In the following, the term "tar" is used to refer to viscous hydrocarbons which may contain gas and/or water, and which, at the temperature of a subterranean reservoir containing them, are substantially immobile.
In at least two locations in the world tremendously large heavy hydrocarbon accumulations are known to exist in relatively highly permeable formations: vis. the Athabasca tar sands in Canada and the Orinoco (Faja) tar sands in Venezuela. At present these hydrocarbons are not produced commercially. In Venezuela, existing producing capacity of lighter, more valuable crude oil already exceeds demand. In the Athabasca tar sands, the reservoir temperature is so low as to reduce the in situ formation fluid mobility to zero (for all practical purposes). The resulting low injectivity prevents application of previously known thermal recovery processes.
Numerous processes have been proposed for recovering relatively immobile oil from subterranean reservoirs, for example, in patents such as the following: U.S. Pat. No. 1,150,655 suggests using an electrical heater in an open borehole in a deposit of carbonaceous minerals for vaporizing and collecting volatile hydrocarbons. U.S. Pat. No. 3,583,488 suggests increasing the uniformity at which steam is injected into a reservoir by uniformly elevating the temperature of a liner to about the steam injection temperature before the steam is injected through the liner.
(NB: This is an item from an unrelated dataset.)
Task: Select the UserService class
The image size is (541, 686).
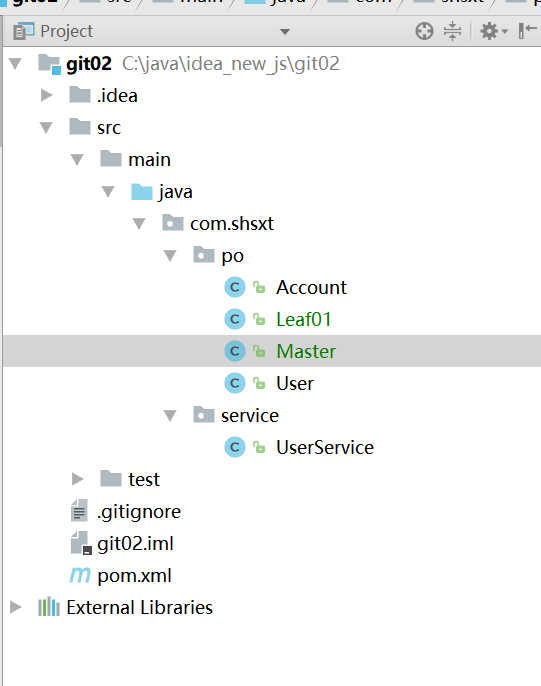Action: (x=325, y=447)
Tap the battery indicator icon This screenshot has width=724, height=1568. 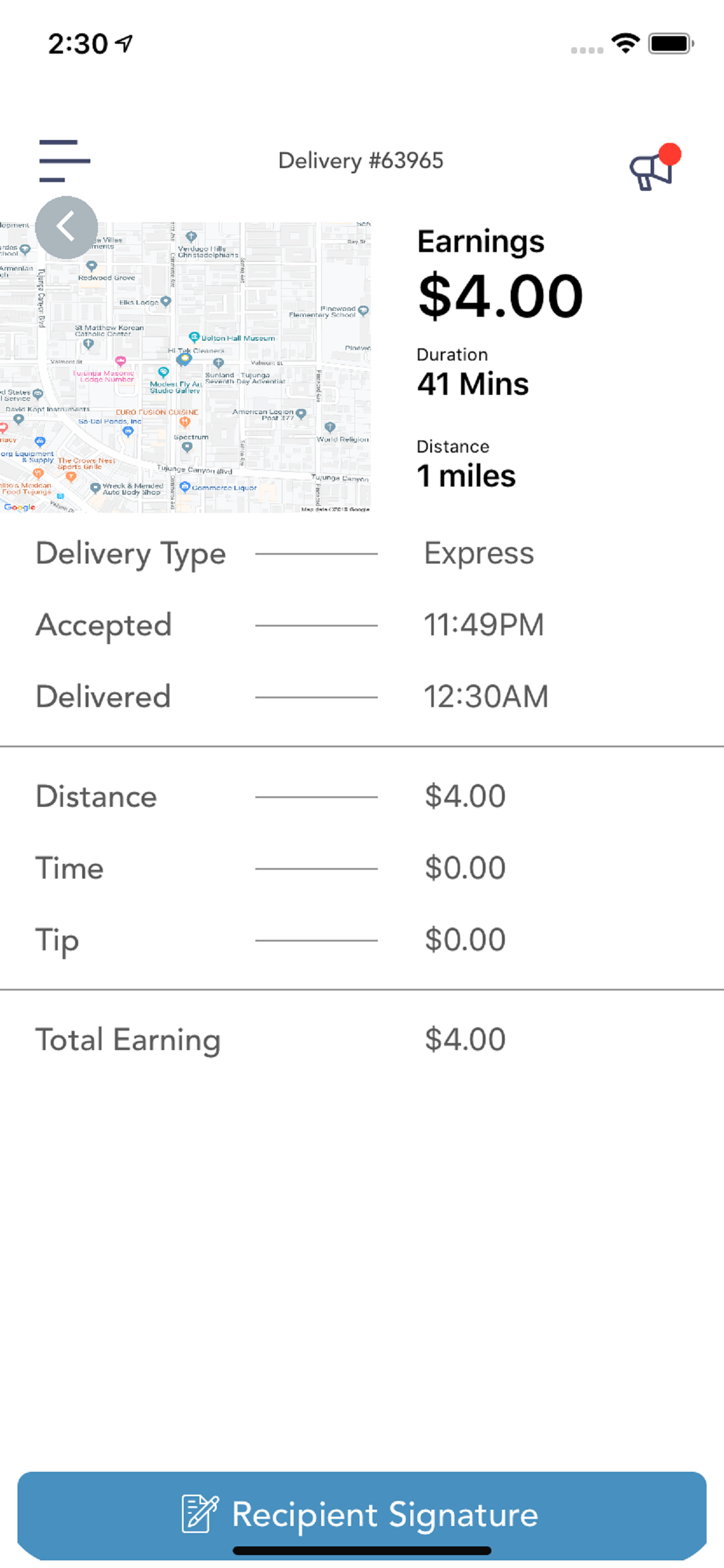[671, 44]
U.S. Pat. No. 3,739,852 suggests heating an oil reservoir by initially injecting steam into the reservoir at less than fracturing pressure, then fracturing the reservoir by injecting steam at a pressure greater than the fracturing pressure, thus forming a fractured and steam-heated zone which is relatively cylindrical, for use in recovering oil by backflowing fluid from that zone. U.S. Pat. No. 3,993,155 suggests improving a process for recovering viscous oil from a reservoir which will not readily accept direct steam injection by initially injecting steam into a well opened into the reservoir while simultaneously outflowing and venting fluid from near the well bottom in a manner such that the injected fluid sweeps any condensed liquid from the well bore, continuing this until the injected steam will enter the reservoir at a reasonable rate without fracturing the reservoir, injecting steam directly into the so heated reservoir, without the simultaneous fluid production, and subsequently recovering oil by backflowing fluid from the reservoir. A series of U.S. Pat. Nos. 4,008,765; 4,019,575 and 4,120,357 relate to processes for preheating reservoir formations around substantially vertical wells by circulating steam through closed loop flow paths which extend to near the bottom of the wells, producing fluid from below the closed loop flow paths and injecting fluid from adjacent wells arranged for driving oil toward the bottom of the wells containing the closed loop flow paths and recovering oil from the produced fluid.